Boring is how you stop “the agent installed a thing” from becoming an incident report.

This Is Fine dog meme GIF representing a team casually installing MCP servers while ignoring package-manager and permission risk

Gateways are the boring-but-correct layer

A mature MCP setup should not be every agent client raw-dogging every server with whatever credentials happen to be nearby.

You want a controlled layer in the middle.

Call it a gateway, broker, tool proxy, policy engine, capability router — whatever. The job is the same:

  • centralize allowed servers
  • pin versions and verify provenance
  • isolate server execution
  • broker credentials instead of spraying secrets
  • enforce per-tool permissions
  • require approvals for high-risk actions
  • redact sensitive inputs and outputs
  • rate-limit weird behavior
  • log tool calls as structured receipts
  • make revocation fast when something looks cursed

This is where Docker’s MCP Gateway direction is interesting, and why official servers from platforms like GitHub matter. The ecosystem is not just making more tools. It is starting to grow the control plane around those tools.

That control plane is not optional enterprise cosplay. It is the thing that lets teams use agent tools without turning every workstation into a haunted supply-chain experiment.

The agent should not see every sharp object

Tool descriptions are part of the prompt surface.

If you expose twenty tools with names like delete_repository, rotate_secret, publish_release, drop_database, and send_customer_email, the model now has those affordances in its action space.

Even if the model is usually smart, you still want least privilege.

Give the agent the tools required for the job. Hide the rest. Separate read tools from write tools. Make destructive tools approval-gated. Prefer narrow tools over giant “do anything” RPC blobs. Make risky capabilities explicit enough that policy can reason about them.

A tool catalog is not just developer ergonomics.

It is the shape of what the agent believes it can do.

MCP will win only if trust catches up with convenience

The MCP ecosystem is moving fast because the need is real. Agents need tools. Developers need a common protocol. Platforms need a way to expose capabilities without custom glue for every client.

Good.

But the next phase cannot just be more servers and shinier demos.

It has to be trust infrastructure:

  • signed releases
  • verified publishers
  • permission manifests
  • safe default scopes
  • reproducible installs
  • sandboxed execution
  • policy-aware clients
  • registry metadata that surfaces risk
  • audit trails humans can read
  • org-level allowlists and deny lists

The winners will make tool installation feel easy without making authority invisible.

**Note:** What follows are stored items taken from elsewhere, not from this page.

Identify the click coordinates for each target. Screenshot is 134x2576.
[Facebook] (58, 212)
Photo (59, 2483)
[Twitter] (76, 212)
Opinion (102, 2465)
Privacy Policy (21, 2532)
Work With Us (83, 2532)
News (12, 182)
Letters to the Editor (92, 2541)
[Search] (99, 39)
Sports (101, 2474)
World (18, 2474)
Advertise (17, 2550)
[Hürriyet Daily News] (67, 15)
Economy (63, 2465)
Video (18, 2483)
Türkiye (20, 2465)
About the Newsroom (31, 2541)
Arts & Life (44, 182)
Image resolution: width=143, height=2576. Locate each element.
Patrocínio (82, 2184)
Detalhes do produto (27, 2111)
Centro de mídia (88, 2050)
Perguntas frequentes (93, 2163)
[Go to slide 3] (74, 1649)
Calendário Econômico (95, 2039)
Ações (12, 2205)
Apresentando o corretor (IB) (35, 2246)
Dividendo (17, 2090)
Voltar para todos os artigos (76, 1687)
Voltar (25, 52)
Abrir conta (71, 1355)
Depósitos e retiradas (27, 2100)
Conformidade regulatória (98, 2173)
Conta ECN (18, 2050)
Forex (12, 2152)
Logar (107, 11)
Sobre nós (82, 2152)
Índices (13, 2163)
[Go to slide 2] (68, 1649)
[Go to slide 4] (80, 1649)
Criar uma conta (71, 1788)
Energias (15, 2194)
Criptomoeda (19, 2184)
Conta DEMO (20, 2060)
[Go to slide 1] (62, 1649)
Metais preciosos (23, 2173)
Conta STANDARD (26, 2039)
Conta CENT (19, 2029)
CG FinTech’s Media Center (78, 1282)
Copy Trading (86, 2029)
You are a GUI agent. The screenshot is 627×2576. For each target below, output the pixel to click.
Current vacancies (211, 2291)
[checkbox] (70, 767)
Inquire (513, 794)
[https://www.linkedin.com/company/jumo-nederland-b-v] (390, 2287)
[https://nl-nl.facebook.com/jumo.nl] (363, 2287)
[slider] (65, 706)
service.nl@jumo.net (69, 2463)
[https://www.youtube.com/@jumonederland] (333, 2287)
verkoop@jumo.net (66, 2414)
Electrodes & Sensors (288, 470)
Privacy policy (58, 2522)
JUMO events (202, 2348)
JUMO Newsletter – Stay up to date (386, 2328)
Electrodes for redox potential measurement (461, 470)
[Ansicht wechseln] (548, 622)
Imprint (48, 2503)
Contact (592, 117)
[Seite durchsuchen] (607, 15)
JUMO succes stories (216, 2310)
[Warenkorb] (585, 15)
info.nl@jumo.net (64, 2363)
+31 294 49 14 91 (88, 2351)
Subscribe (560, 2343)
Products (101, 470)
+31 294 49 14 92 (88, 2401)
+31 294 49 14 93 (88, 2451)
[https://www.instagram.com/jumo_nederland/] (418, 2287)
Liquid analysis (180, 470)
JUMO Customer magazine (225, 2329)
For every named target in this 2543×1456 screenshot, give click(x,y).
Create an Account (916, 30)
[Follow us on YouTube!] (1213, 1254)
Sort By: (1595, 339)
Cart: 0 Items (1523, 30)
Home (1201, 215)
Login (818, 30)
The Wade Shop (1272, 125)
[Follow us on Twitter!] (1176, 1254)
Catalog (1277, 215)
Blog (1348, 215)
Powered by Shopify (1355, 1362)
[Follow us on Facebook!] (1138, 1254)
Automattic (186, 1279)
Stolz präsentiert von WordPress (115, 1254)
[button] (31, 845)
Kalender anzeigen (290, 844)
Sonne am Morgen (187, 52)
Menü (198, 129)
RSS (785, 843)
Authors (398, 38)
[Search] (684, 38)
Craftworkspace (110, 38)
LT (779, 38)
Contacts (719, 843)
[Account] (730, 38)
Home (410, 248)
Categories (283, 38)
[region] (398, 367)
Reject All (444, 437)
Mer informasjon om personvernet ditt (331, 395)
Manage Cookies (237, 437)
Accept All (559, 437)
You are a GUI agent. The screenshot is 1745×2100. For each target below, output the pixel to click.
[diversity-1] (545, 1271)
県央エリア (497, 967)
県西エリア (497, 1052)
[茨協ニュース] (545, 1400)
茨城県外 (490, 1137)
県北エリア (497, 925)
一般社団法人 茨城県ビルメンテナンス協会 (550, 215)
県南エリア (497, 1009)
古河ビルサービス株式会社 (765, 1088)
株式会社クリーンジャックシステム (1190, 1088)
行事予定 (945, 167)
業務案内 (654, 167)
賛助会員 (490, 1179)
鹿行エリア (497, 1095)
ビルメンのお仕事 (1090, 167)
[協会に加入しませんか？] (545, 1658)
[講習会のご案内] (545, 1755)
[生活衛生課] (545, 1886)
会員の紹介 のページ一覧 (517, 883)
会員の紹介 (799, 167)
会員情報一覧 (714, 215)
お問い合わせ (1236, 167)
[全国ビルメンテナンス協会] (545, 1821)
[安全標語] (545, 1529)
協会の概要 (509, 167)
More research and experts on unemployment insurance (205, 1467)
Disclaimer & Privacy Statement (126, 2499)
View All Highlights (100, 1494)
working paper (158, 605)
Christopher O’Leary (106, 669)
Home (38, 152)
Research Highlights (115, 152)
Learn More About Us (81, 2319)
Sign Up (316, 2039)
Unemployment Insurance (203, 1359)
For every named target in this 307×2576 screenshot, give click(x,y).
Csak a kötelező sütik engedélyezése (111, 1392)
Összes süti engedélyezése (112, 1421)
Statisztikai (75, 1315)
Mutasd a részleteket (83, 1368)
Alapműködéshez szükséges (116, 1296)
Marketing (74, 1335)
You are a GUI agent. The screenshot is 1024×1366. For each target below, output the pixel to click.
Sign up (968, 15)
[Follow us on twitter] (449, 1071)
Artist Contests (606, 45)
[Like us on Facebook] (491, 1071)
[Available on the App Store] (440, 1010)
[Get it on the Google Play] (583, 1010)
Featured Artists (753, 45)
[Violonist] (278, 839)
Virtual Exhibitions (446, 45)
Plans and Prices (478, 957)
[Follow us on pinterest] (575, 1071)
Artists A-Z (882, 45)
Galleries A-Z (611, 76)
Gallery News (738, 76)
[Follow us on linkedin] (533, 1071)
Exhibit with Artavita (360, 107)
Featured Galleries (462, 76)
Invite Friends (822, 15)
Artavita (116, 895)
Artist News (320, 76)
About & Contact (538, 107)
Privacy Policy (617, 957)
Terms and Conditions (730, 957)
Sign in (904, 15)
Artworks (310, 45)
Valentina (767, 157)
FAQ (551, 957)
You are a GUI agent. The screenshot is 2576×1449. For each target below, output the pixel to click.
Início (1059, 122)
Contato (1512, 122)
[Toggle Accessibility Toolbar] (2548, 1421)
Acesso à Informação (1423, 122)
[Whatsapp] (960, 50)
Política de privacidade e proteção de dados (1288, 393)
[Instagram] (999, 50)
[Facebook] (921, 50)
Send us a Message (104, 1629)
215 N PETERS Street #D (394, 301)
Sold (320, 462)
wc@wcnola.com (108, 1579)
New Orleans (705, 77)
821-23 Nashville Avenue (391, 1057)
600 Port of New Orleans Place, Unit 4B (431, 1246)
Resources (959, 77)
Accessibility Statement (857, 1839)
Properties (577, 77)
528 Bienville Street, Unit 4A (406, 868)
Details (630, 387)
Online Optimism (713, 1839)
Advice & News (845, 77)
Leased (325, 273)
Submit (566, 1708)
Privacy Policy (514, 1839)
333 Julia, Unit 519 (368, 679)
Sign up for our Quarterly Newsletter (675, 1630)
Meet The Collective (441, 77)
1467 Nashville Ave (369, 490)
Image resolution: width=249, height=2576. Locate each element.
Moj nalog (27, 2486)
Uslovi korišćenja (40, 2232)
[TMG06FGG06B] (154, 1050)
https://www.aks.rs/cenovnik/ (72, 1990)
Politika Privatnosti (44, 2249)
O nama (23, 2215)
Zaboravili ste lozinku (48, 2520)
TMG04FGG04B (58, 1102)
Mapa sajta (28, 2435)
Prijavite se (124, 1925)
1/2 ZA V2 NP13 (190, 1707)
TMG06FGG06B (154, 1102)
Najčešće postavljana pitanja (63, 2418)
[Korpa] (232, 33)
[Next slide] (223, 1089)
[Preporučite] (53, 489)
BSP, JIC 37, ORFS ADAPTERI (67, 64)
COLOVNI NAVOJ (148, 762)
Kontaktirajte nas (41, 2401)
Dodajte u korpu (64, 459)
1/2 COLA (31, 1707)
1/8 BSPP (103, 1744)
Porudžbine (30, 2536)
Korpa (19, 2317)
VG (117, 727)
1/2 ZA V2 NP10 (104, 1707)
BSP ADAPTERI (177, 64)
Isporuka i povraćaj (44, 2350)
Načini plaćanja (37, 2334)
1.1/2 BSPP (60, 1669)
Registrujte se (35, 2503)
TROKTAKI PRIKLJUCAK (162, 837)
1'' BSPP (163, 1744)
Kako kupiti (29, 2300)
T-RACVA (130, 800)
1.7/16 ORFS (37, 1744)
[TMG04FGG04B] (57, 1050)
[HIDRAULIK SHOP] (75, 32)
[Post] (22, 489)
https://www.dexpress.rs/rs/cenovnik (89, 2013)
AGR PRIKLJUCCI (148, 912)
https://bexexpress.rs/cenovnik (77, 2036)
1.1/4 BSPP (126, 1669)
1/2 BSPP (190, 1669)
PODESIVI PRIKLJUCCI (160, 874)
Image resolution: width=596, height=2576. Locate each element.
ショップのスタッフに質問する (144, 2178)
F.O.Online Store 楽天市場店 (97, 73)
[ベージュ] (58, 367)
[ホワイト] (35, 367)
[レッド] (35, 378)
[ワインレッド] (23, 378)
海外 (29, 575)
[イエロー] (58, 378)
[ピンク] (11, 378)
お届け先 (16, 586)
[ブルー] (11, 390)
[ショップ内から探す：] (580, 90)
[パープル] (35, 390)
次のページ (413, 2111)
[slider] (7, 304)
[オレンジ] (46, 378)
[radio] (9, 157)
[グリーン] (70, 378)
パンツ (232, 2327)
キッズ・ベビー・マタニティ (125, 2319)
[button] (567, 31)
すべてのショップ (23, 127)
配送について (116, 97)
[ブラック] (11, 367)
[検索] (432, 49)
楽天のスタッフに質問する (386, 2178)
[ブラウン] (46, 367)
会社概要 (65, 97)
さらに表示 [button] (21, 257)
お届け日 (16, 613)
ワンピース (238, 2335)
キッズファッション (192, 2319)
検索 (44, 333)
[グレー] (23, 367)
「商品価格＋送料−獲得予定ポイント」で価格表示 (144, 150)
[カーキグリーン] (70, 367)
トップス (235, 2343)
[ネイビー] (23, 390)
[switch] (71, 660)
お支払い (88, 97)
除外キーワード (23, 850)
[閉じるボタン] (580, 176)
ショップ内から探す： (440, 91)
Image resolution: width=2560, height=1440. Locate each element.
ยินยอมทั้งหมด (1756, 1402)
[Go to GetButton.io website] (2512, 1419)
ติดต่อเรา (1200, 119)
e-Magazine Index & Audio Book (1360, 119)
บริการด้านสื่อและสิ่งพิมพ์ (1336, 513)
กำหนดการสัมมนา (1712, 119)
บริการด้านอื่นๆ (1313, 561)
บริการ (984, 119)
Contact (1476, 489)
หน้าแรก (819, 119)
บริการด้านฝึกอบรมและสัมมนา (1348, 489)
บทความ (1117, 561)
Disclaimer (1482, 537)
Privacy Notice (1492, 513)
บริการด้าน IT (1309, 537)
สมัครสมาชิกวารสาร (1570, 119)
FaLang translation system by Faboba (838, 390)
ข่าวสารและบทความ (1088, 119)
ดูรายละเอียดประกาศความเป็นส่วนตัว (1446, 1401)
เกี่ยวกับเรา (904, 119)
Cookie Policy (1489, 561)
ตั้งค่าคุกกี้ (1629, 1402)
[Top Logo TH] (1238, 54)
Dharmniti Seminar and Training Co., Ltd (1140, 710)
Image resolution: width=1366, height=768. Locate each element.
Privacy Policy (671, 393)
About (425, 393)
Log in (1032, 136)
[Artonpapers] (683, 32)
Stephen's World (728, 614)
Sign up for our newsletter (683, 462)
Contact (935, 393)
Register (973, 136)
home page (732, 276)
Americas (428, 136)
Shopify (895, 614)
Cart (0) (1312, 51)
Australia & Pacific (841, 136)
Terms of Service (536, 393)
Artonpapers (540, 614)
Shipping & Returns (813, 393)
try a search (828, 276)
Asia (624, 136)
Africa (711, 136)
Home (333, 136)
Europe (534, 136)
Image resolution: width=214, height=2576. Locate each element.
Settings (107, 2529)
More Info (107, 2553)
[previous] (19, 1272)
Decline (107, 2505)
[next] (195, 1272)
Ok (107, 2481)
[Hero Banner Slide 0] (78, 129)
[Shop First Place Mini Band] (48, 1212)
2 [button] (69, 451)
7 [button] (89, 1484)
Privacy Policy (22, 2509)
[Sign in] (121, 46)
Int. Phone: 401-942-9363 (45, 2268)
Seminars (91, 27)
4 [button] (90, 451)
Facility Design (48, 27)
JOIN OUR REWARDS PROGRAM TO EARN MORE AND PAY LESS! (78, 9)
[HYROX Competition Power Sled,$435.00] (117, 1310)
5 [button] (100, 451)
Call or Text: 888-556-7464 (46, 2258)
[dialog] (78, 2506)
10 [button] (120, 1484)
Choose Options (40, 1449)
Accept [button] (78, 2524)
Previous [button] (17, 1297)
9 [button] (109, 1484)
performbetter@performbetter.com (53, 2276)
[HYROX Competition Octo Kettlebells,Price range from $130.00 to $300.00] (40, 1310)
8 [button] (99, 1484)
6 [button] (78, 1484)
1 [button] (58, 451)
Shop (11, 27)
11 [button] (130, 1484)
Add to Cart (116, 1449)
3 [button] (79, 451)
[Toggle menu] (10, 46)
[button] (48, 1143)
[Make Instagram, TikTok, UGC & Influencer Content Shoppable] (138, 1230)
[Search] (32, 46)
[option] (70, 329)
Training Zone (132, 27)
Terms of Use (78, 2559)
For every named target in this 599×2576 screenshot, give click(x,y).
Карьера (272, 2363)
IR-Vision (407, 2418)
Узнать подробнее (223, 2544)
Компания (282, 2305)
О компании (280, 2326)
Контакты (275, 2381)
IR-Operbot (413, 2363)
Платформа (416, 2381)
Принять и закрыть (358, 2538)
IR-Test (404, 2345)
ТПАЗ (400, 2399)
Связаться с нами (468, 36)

Because that is the trap: convenience hides power.

Install tools like you will have to explain them later

MCP is one of the better ideas in the agent stack because it standardizes the messy edge where language models meet real systems.

But standardizing the edge does not make the edge safe.

It makes the edge scalable.

That means your messy habits scale too.

If your agent can install or call MCP servers, start treating those servers like dependencies with permissions, provenance, runtime boundaries, and audit trails. Pin them. Review them. Gate them. Log them. Remove the ones nobody owns. Do not let every demo server become production muscle memory.

The future agent stack is not “one model plus magic.”

It is models plus packages plus permissions plus receipts.

MCP is becoming the package layer.

Act like you have seen a package ecosystem before.